Specialists use the technology to both capture their visit documentation and reduce the administrative burden associated with common orders and visit codes.
“Incredibly, while the software is integrated on top of our Epic EHR, going live with Notable Health required very little work from our internal IT and EHR teams,” said Naik.
“At the onset, we certainly were skeptical that the software would be able to integrate so seamlessly with Epic,” he said. “But Notable Health’s team did all of the heavy lifting for us, and we were able to go live within a couple of weeks of signing the contract with them.”
Naik also is happy with the support the vendor provides.
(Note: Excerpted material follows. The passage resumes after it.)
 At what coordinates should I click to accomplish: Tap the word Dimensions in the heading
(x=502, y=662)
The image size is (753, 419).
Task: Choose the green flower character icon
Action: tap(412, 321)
From the first day working with them, he explained, it was clear that the vendor’s team cared about the well-being of the group practice’s physicians and the vendor has continued to remain committed to providing an excellent experience to each new physician that goes live with the technology.
“Given the success, other teams utilizing this data are starting to look at how we can use this technology to seamlessly collect and transfer data from patients through payers accurately,” he said.
RESULTS
The project went live in just two weeks. Six months after implementation, physicians have seen meaningful improvements in clinical workflows and patient engagement. Physicians save critical documentation time (1-2 hours per day) enabling enhanced patient care and reducing the documentation burden that often leads to burnout.
“This improved efficiency has also led to decreased symptoms of burnout from EHR documentation,” Naik remarked. “Physicians have reported that they are able to see more patients throughout the day, focus more on their patients during office visits, and still leave the office earlier to spend more time with their families.”
ADVICE FOR OTHERS
“I would recommend that healthcare organizations evaluate their options for improving physician documentation efficiency, because there is clear evidence that physicians are feeling overburdened by the EHR, with many experiencing symptoms of burnout,” Naik advised.
“The effects of these burnout symptoms extend across an organization,” he said, “from the clinical staff that works with the MDs to the front desk team to the billing and coding organizations.”
Collecting data should not be difficult, and with technologies that provide intelligent automation, organizations now can be adventurous to explore new opportunities with voice, AI and seamless integration, Naik said.